A new “fandom is broken” article and the ensuing avalanche of responses is only the latest iteration of a familiar cycle

(written by lawrence krubner, however indented passages are often quotes). You can contact lawrence at: lawrence@krubner.com, or follow me on Twitter.

Two comparisons occur to me:

1.) to the extent that fanfic suggests the amateurs who can undermine the power of the professionals, there is an echo here for the criticisms that journalists made, over and over again, when the blogosphere existed, during the period from 1999 to 2008. That conversation when the blogosphere was destroyed by Facebook and Twitter.

2.) to the extent that gender is a factor in the hysteria of the reaction against fanfic, there is some overlap between this hysterical reaction and the hysterical reaction we’ve seen to the rise of new political leaders, such as Alexandria Ocasio-Cortez.

The arguments and counter-arguments go on endlessly:

Harassment is a problem all over the internet, it’s not specific to fandom, and why is a taste for a harmless coffee shop AU fanfic tantamount to abandoning difficult stories? fan journalists wrote. Conflating campaigns against inclusion with campaigns for inclusion is a weird move, some pointed out. Fandom isn’t so much entitled as it is increasingly critical of the art it interacts with, others insisted.

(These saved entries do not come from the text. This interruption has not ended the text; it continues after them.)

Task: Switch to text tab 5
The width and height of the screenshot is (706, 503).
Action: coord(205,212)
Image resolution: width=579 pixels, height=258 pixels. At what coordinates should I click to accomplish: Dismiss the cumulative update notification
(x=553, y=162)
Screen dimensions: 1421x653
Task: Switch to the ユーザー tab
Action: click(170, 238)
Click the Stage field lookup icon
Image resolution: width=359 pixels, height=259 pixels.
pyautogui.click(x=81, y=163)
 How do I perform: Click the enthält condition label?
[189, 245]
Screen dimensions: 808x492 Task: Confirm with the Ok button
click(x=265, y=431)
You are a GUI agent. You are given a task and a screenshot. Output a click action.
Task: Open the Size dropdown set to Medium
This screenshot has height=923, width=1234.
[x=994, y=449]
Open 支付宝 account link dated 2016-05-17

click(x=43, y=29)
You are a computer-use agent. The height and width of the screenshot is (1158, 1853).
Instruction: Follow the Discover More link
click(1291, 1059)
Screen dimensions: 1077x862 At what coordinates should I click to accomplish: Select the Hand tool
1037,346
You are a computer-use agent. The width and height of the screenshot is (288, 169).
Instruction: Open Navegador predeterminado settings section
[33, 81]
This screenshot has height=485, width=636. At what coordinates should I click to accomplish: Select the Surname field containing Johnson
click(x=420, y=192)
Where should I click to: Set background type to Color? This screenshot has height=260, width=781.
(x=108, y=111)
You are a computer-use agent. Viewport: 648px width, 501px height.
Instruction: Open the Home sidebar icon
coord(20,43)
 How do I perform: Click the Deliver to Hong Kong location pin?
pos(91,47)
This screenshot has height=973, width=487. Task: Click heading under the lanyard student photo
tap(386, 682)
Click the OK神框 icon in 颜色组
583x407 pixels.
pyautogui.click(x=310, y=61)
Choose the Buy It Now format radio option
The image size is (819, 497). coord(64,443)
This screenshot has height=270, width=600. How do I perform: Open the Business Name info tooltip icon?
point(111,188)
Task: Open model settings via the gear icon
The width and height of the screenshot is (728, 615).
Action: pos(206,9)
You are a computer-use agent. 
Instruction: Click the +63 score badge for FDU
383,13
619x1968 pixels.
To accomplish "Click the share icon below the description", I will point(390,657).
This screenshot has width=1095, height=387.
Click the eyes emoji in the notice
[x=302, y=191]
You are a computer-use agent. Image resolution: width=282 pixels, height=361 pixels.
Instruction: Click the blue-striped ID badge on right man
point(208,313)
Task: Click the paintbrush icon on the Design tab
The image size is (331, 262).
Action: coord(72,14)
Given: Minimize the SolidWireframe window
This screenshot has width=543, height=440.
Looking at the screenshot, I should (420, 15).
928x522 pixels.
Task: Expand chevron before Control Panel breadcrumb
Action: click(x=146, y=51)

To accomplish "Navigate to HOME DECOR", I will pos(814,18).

…More specifically, one woman defended woman-centric fandom. Her name is Camille Bacon-Smith (she is now, delightfully, the author of several series of paranormal romances), and back then she was a Star Trek fan. Bacon-Smith was into transformative Star Trek fandom: zines, fan art, fanfic. That fandom mostly comprised women, she wrote:


Male fans of the show generally balk at the restriction and prefer to engage in activities such as costuming or crafts, for which payment is not a traditional reward. Women, who traditionally spend large portions of their lives working in relative isolation for little or no pay, bring a different set of motivations to their writing and art. They want to talk to other women, to express themselves in the science fiction form that until recently has all but excluded them. The writers cannot sell their work, but they don’t have to meet commercial criteria for success either: they must please only the predominantly female Star Trek fan community.

Transformative fandom is still overwhelmingly dominated by women; Archive of Our Own found that more of its users identified as genderqueer (6 percent) than as male (4 percent). Men who are involved in fandom are more likely to participate in curative fandom. They end up on Reddit, ranking every Doctor on Doctor Who. Women who are involved in fandom are more likely to end up on Tumblr, dream-casting a racebent version of Doctor Who.